# Zu lesender Auszug
Österreichs Bauern brauchten daher einen gerechten Anteil am Milchpreis. "Die Produktionskosten müssen gedeckt und es muss ein Arbeitslohn erwirtschaftet werden können", forderte Bauernbundobmann Hermann Schultes und Bauernbunddirektor Hans Penz. Es müsse eine qualitätsorientierte Bezahlung ermöglicht werden, damit heimische Milch und österreichisches Fleisch den Qualitätsvorsprung behaupten und den Konsumenten hochwertige, geschmackvolle und naturbelassene Produkte garantiert werden können.

Genau so dramatisch wie bei Milch stelle sich die Tiefpreisphase am Fleischmarkt dar. Wenn der Handel nicht endlich bessere Preise zulasse, würden Ställe leer bleiben und die Versorgung mit hochwertiger österreichischer Fleischqualität nicht mehr gesichert sein.

Sollten die Appelle nichts fruchten und der Handel nicht zu seiner Verantwortung gegenüber den Bauern stehen, seien weitere Kundgebungen bis zu Kampfmaßnahmen denkbar.

 

SPÖ-Bauern kritisieren ÖVP-Bauernbunddemos als "unverfroren"
ÖVP-nahe Molkereigenossenschaften selbst für Preisgestaltung verantwortlich
Wien (sk) - Als "reichlich unverfroren" bezeichnete der Bundessekretär der SPÖ Bauern Siegmund Astner, die Demonstrationen des ÖVP-Bauernbundes gegen die jüngsten Milchpreissenkungen. "Das ausgerechnet jene, die maßgeblich für die Preisgestaltung verantwortlich sind, die Preispolitik des Lebensmittelhandels anprangern, ist ein starkes Stück", so Astner. Denn es seien die Molkereigenossenschaften, die die Preise bestimmen - "und die sind durch die Bank in der Hand des ÖVP-Bauernbundes", machte der SPÖ-Bauernvertreter deutlich.

# Bereitgestelltes Material
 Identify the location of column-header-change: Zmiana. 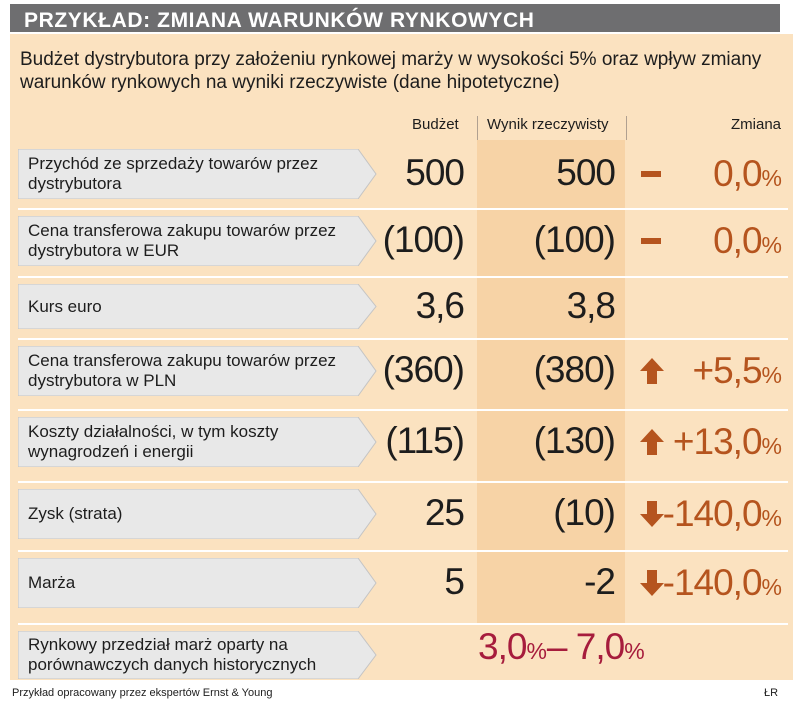
(756, 124).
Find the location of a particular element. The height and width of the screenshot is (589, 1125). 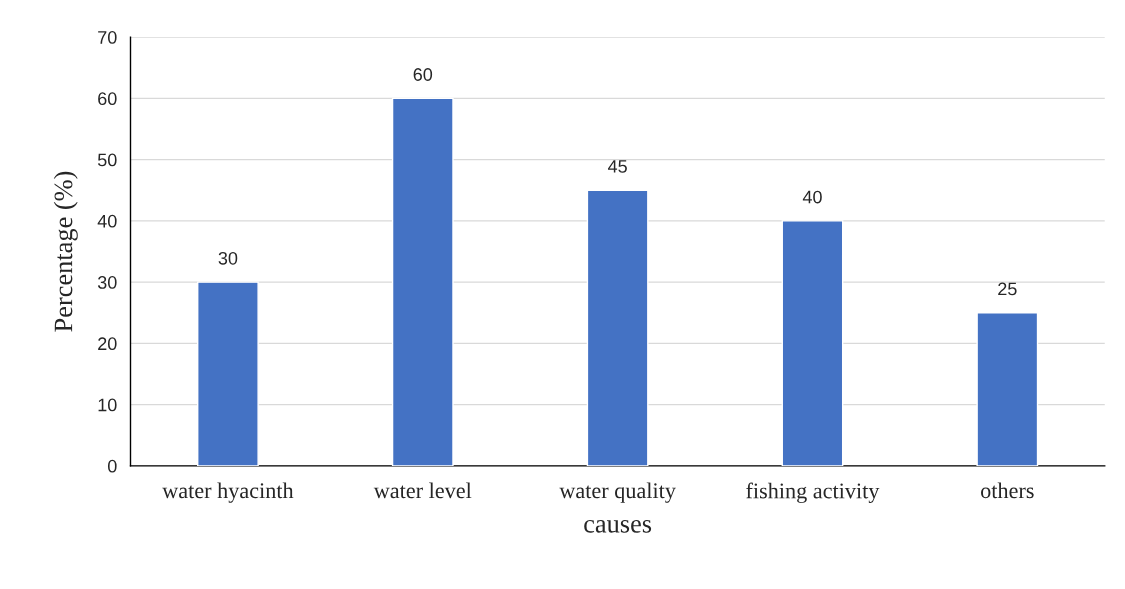

y-tick-label: 20 is located at coordinates (108, 344).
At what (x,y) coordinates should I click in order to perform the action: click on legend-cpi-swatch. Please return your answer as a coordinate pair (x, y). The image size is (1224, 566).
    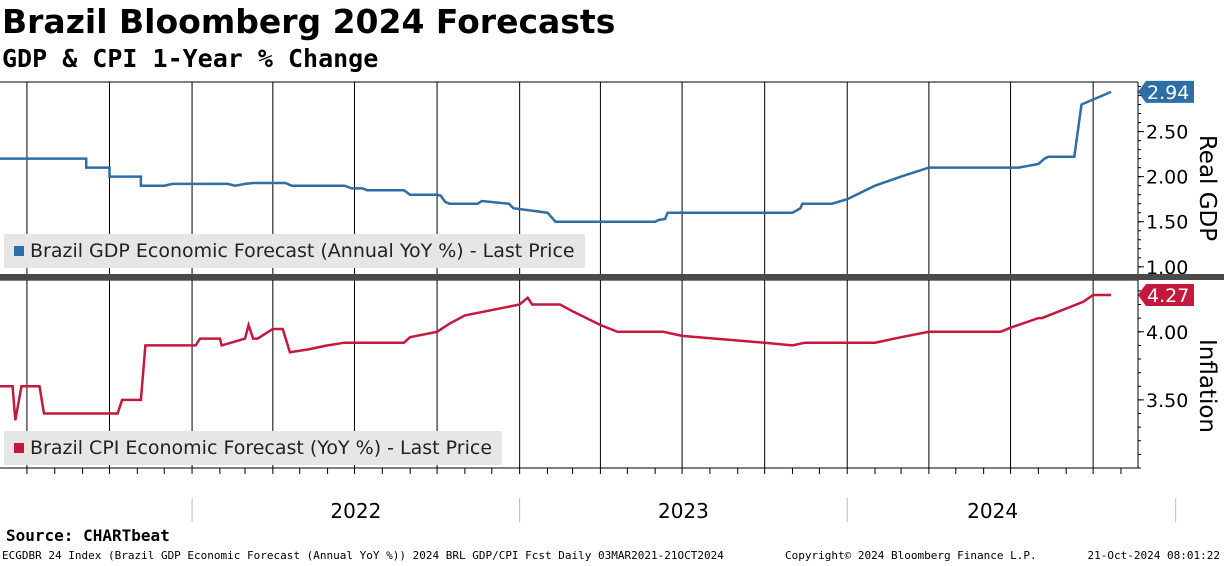
    Looking at the image, I should click on (19, 448).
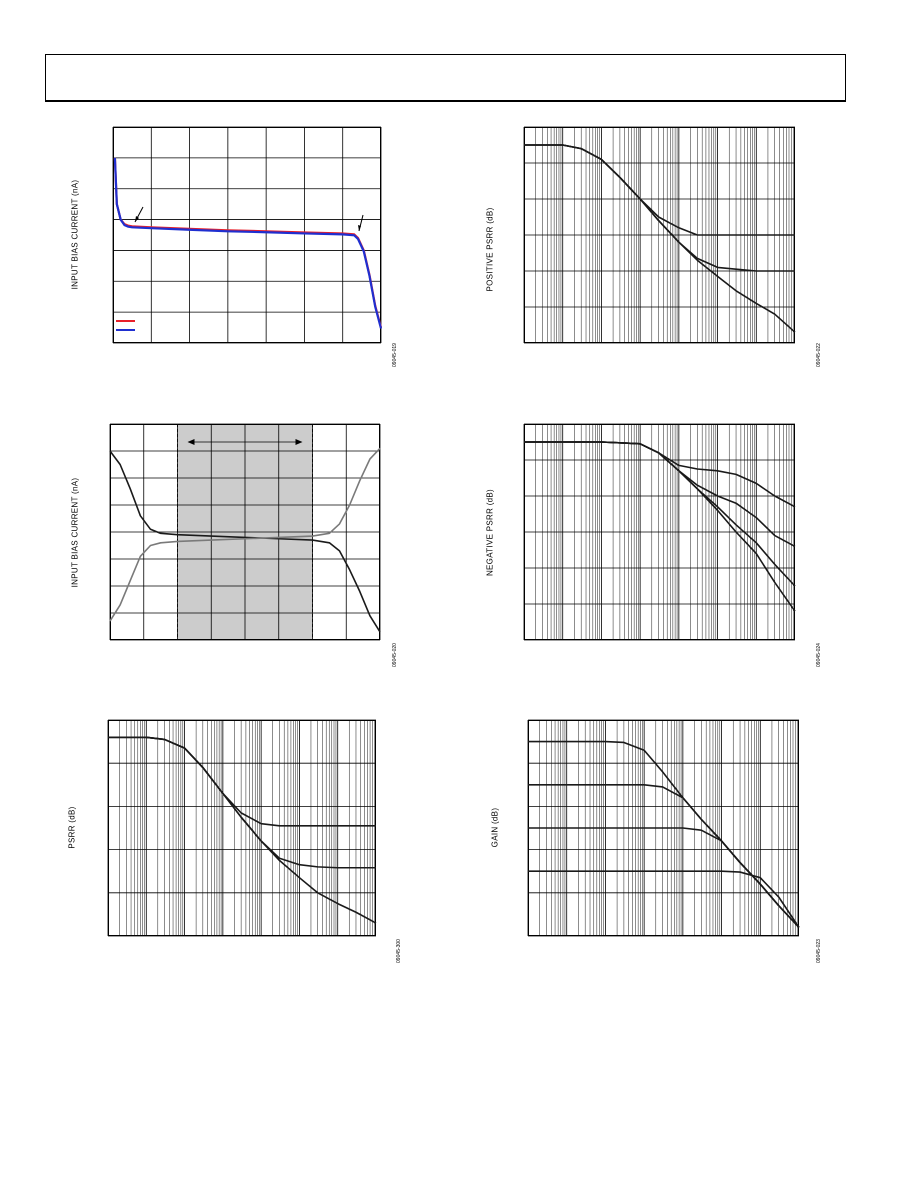  I want to click on chart-2-ylabel: INPUT BIAS CURRENT (nA), so click(75, 532).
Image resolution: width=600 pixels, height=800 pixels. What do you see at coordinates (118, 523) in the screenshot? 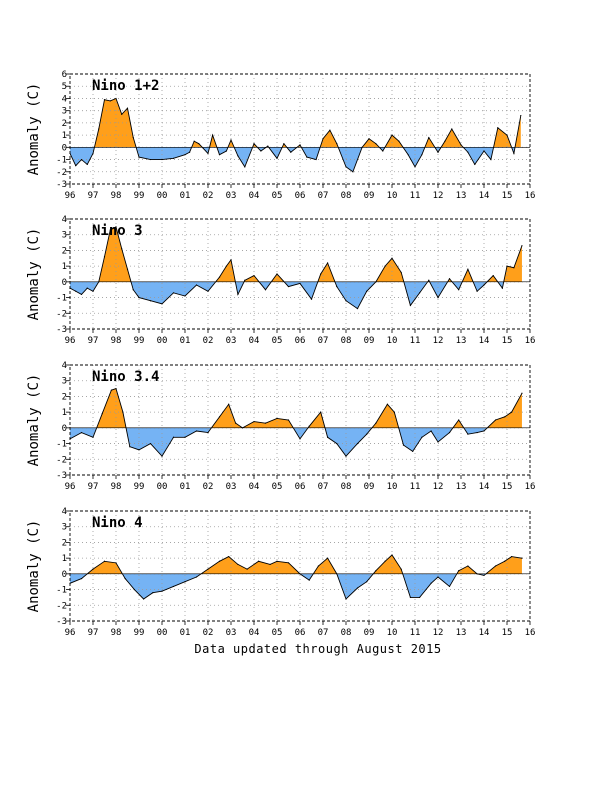
I see `panel-title: Nino 4` at bounding box center [118, 523].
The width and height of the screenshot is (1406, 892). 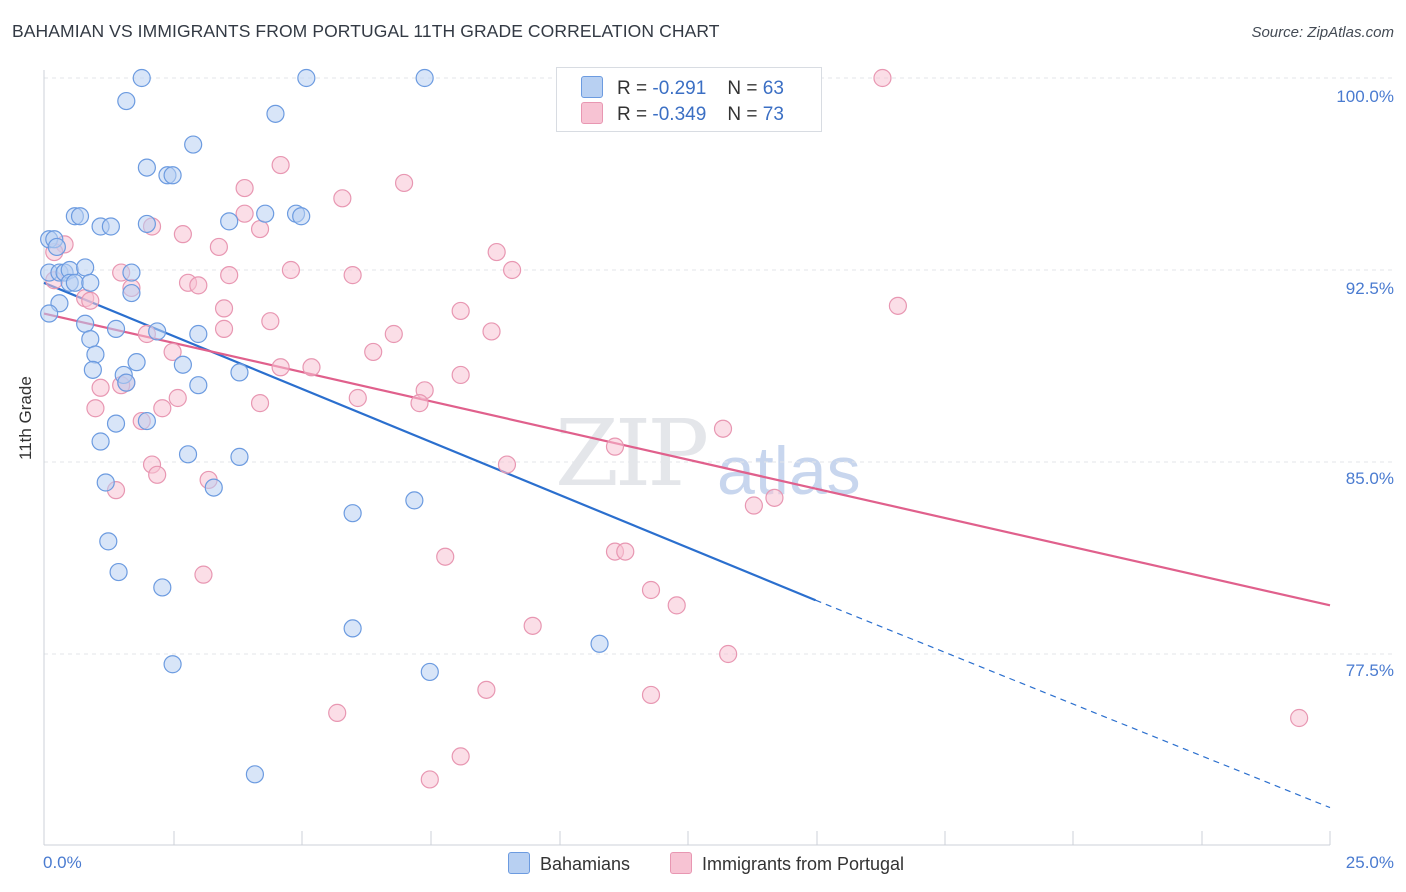 What do you see at coordinates (1370, 288) in the screenshot?
I see `y-tick-92-5: 92.5%` at bounding box center [1370, 288].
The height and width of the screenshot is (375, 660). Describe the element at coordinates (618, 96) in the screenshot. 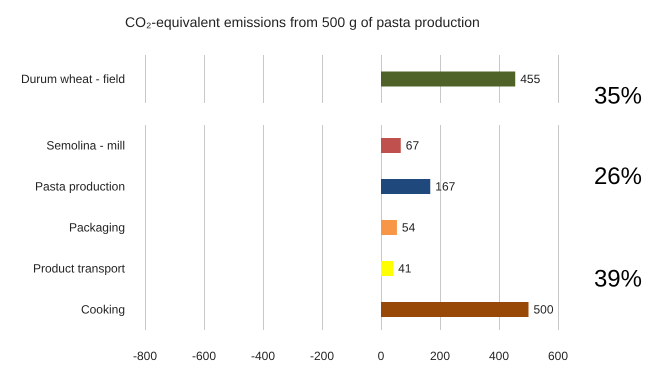

I see `text: 35%` at that location.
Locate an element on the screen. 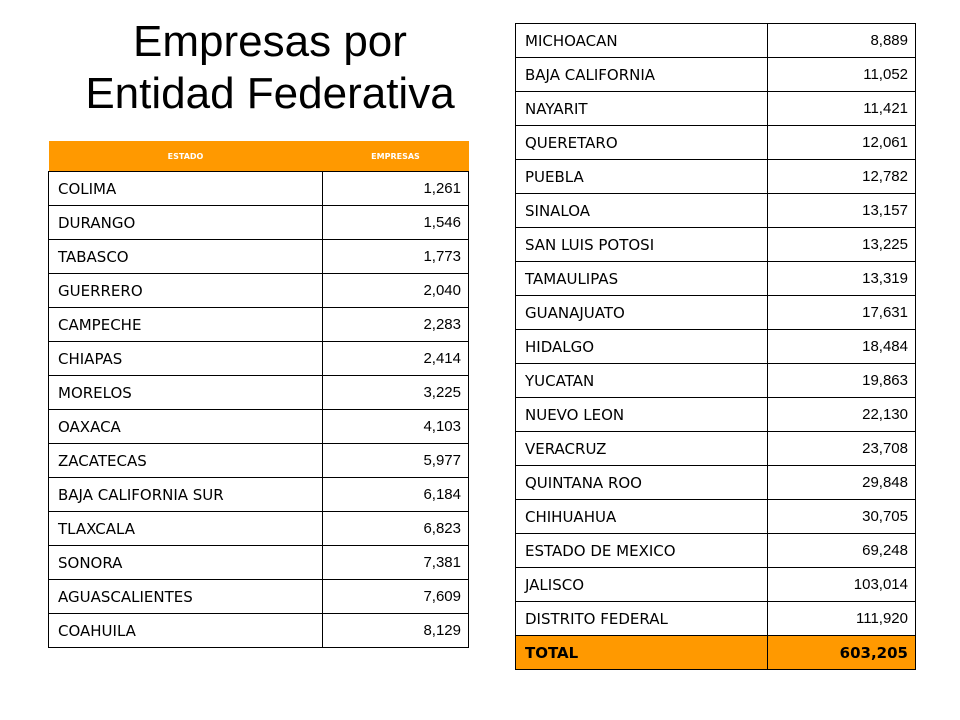 The width and height of the screenshot is (960, 720). company-count-cell: 23,708 is located at coordinates (842, 448).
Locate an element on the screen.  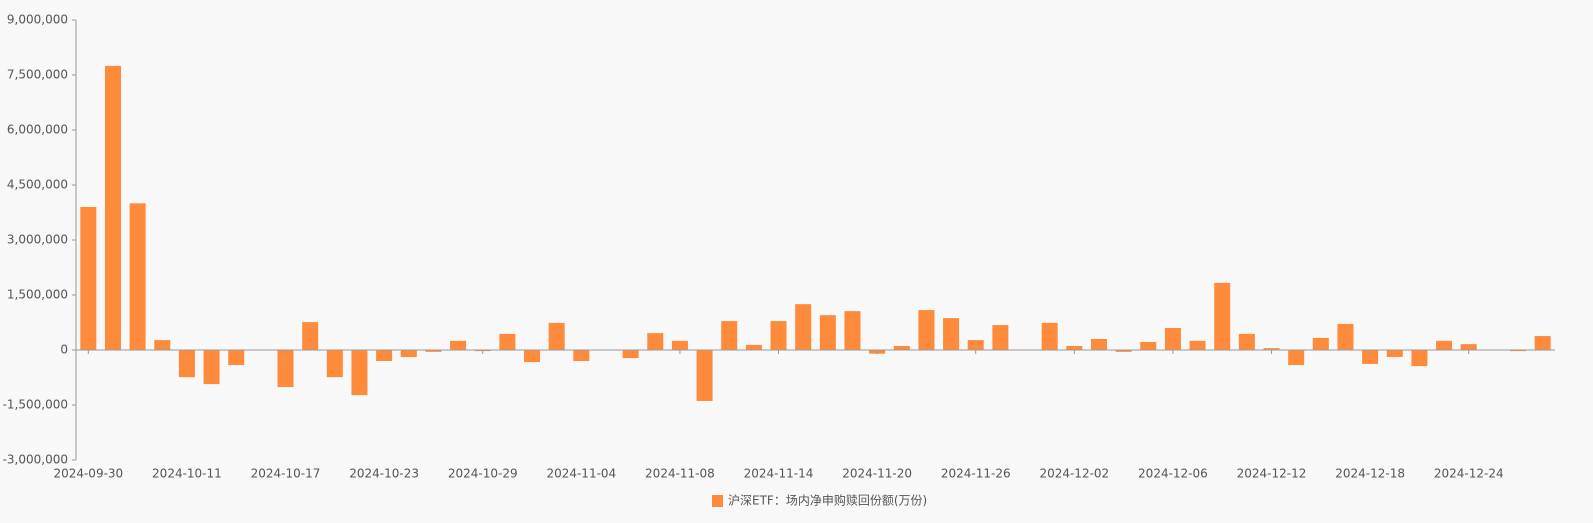
x-tick-label: 2024-12-02 is located at coordinates (1074, 474).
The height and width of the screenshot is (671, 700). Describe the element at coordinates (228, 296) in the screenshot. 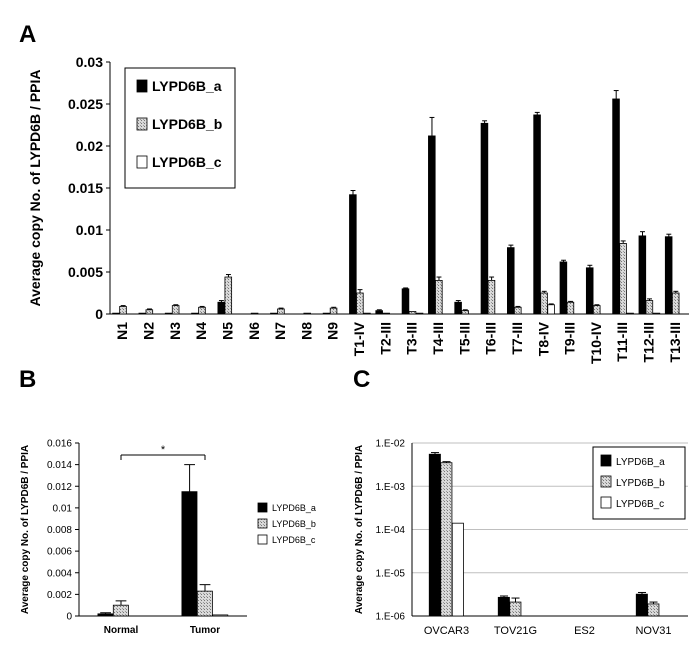

I see `bar-LYPD6B_b-N5` at that location.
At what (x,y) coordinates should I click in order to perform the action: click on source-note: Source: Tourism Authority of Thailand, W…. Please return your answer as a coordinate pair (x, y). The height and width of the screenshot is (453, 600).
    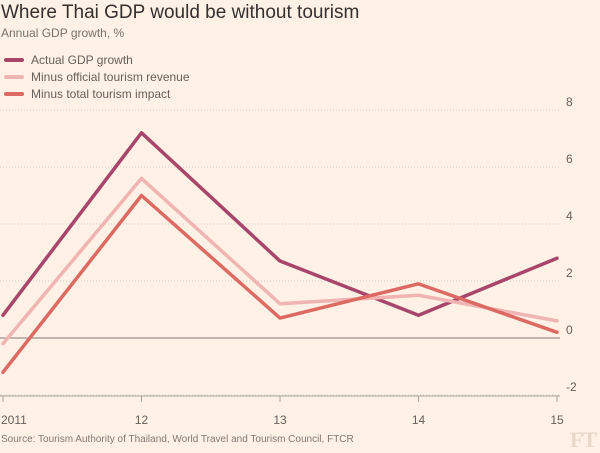
    Looking at the image, I should click on (178, 440).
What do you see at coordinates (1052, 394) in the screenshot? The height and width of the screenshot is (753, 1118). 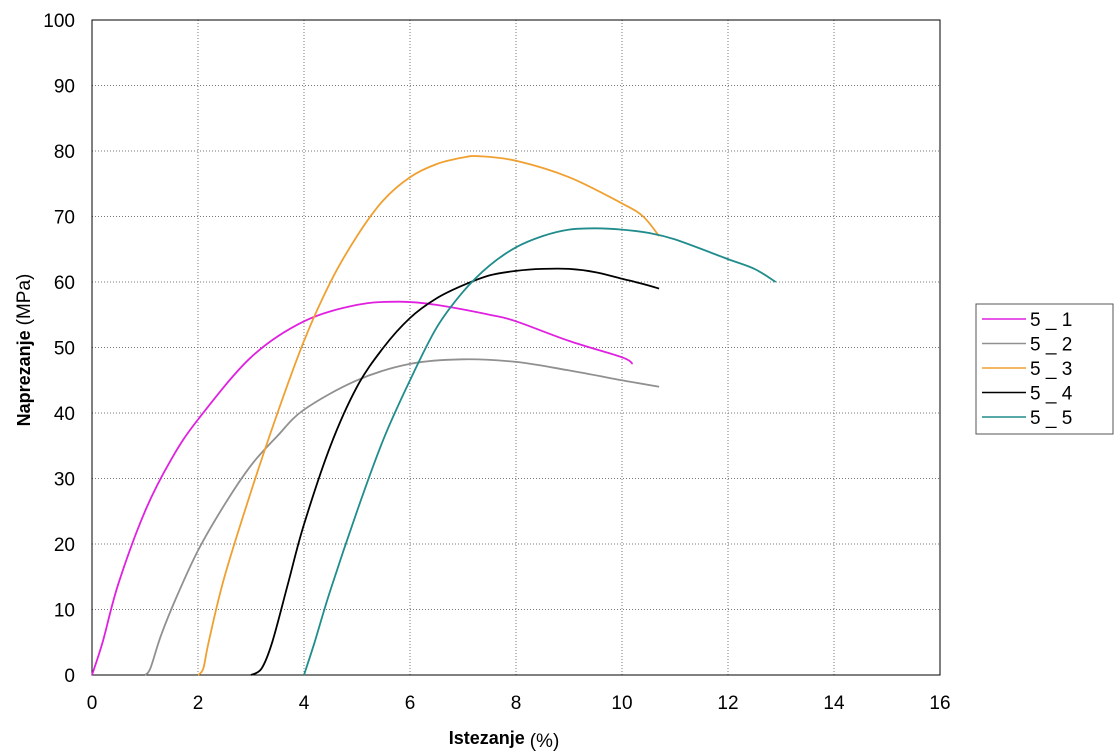 I see `legend-label-4: 5 _ 4` at bounding box center [1052, 394].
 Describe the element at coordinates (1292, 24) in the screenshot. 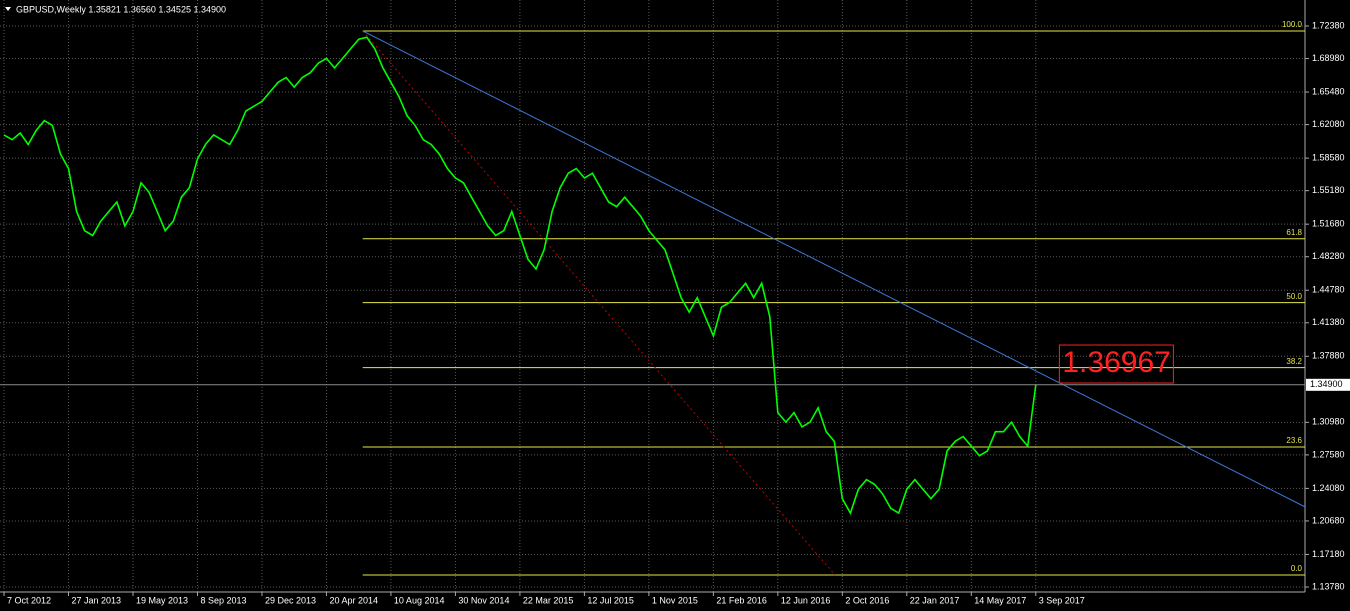

I see `fibo-label: 100.0` at that location.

# Arbeitsauftrag
Schreiben Sie aus dem Text über die Milch- und Fleischpreise die Stelle von „SPÖ-Bauern kritisieren ÖVP-Bauernbunddemos“ bis einschließlich „der SPÖ-Bauernvertreter deutlich.“ wortgetreu ab. Die Einträge werden für die Bearbeitung nicht gebraucht.

# Erledigte Aufgabe
SPÖ-Bauern kritisieren ÖVP-Bauernbunddemos als "unverfroren"
ÖVP-nahe Molkereigenossenschaften selbst für Preisgestaltung verantwortlich
Wien (sk) - Als "reichlich unverfroren" bezeichnete der Bundessekretär der SPÖ Bauern Siegmund Astner, die Demonstrationen des ÖVP-Bauernbundes gegen die jüngsten Milchpreissenkungen. "Das ausgerechnet jene, die maßgeblich für die Preisgestaltung verantwortlich sind, die Preispolitik des Lebensmittelhandels anprangern, ist ein starkes Stück", so Astner. Denn es seien die Molkereigenossenschaften, die die Preise bestimmen - "und die sind durch die Bank in der Hand des ÖVP-Bauernbundes", machte der SPÖ-Bauernvertreter deutlich.